For the brown tumor module in both subtypes, patients with a high ranksum (on the left of the ordering in Fig 5B or 5C for both subtypes) have the strongest immune signals in the tumors. This is because most of the immune-related genes in this brown module (within the red sidebar in Fig 5B and 5C, S3 Table) have highest expression in these patients. This includes genes involved in T-cell stimulation (incl. CD3, CD4, CD5, ICOS, several HLA-DR, -DP, -DQ), IFNɣ signaling (IFNG, IRF1-5, ICAM1, IFI30, HLA-A -B -C) and inflammation (incl. several interleukins, chemokines). For the green SR module in both subtypes, a high ranksum indicates an inflammatory SR (patients on the right in Fig 5E for ER-/HER2-, and patients on the left in Fig 5F for lumB). This is because almost every inflammation-related genes (incl. IFNAR1, IL15, TLR2, IL18RAP, RNF144B), and B-cell proliferation genes (incl. BCL6, IL13RA1, MIF, IRS2) (within the red sidebar in Fig 5E and 5F, S5 Table) have highest expression in these patients.
Thus, ER-/HER2- patients with low immune activity at the tumor site have a high inflammatory SR (right side of Fig 5C and 5E). In fact, the level of the inflammatory response in these BC patients is higher than healthy controls (Fig 5I, t-test, p < 0.001). However, for the lumB subtype, the relationship between tumor and SR is reversed. Here, it is the patients that have high immune activity at the tumor site that have a high inflammatory SR (left side Fig 5D and 5F). In fact, the CIT subtyping scheme calls these patients on the left side as belonging to the lumC subtype (Fig 5H), the highly immunogenic ER+ subtype. In these lumB patients the inflammatory response is also higher than in healthy controls (t-test, p-value < 0.01; Fig 5J).

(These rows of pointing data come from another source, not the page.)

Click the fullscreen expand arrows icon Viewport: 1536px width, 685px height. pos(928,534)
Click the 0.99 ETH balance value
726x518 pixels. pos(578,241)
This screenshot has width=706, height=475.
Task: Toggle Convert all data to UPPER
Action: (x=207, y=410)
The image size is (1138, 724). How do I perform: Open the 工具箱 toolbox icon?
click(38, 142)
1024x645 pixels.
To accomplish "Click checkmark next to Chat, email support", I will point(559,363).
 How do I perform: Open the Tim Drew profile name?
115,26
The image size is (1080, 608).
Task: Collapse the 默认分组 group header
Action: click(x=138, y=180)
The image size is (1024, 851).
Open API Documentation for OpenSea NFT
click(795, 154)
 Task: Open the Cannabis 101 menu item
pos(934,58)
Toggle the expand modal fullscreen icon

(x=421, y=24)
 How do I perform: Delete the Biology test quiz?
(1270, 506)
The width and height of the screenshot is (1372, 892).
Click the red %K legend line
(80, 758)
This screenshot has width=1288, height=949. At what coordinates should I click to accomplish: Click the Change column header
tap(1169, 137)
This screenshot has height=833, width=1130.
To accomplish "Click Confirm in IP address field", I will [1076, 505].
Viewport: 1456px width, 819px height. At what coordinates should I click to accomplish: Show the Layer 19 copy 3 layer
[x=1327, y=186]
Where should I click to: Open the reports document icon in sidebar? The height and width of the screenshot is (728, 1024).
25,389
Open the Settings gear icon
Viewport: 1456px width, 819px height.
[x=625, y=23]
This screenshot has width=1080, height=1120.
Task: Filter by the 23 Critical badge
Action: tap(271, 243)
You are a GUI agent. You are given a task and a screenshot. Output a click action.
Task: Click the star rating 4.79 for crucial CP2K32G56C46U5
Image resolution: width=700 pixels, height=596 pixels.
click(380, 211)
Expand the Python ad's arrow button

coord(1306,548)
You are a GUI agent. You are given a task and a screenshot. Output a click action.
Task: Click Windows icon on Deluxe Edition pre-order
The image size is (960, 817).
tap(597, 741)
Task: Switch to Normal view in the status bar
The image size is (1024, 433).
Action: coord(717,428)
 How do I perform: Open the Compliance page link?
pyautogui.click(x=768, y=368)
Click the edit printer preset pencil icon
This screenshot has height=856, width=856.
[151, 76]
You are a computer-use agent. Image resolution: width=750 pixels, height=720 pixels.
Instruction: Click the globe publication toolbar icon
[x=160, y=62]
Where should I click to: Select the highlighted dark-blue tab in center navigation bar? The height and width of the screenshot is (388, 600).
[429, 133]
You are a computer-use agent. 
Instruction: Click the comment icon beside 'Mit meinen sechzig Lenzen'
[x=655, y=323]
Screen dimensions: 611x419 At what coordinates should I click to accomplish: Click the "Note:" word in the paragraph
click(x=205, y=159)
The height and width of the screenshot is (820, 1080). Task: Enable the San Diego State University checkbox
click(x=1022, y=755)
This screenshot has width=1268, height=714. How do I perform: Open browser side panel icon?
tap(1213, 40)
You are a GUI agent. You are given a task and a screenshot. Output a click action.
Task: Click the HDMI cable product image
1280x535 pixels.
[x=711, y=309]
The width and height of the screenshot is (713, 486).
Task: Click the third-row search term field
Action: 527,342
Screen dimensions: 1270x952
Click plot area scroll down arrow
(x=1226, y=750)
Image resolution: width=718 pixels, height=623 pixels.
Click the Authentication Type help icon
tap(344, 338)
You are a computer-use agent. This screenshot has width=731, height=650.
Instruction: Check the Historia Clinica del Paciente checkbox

Altogether these results indicate that a high inflammatory SR is observed in both ER-/HER2- and ER+/lumB patients but increase in systemic inflammation is associated with distinct immune activity at the tumor site depending on subtype.
Expression of genes in known BC amplicons is associated with concomitant changes in the patient SR for defined subtypes
Three tumor modules are enriched for genes within amplicons prevalent in BC [48] (highlighted in orange in Fig 4B, S3 Table). Two modules, the darkgrey and turquoise tumor modules, contain 68 genes (of 110) and 48 genes (on 71) located within the 16p11-13 amplicon highly prevalent in luminal tumors [48], respectively (S3 Table). The darkgrey module interacts with two distinct SR modules for the lumA and ER+/HER2+ subtype, respectively (S8A and S8B Fig). Tumors of both subtypes that over-express genes in the darkgrey module (left hand side S8C and S8D Fig) are likely amplified in 16p13. In these patients, the presence of this amplification is correlated with changes in expression of specific processes within the patient SR and these processes are distinct depending on subtype (S8E and S8F Fig, p < 0.005 in both cases). S8G and S8H Fig depicts associations between the presence of this amplification and patient clinico-pathological attributes. For example, in ER+/HER2+ patients (S8H Fig), the presence of 16p13 amplification is correlated with the luminal score of the tumor. In the lumA subtype, patients with the highest expression of the lightyellow SR module are significantly different than healthy controls (S8I Fig), and in the ER+/HER2+ subtype, patients with the lowest expression of the salmon module are significantly different than healthy controls (S8J Fig).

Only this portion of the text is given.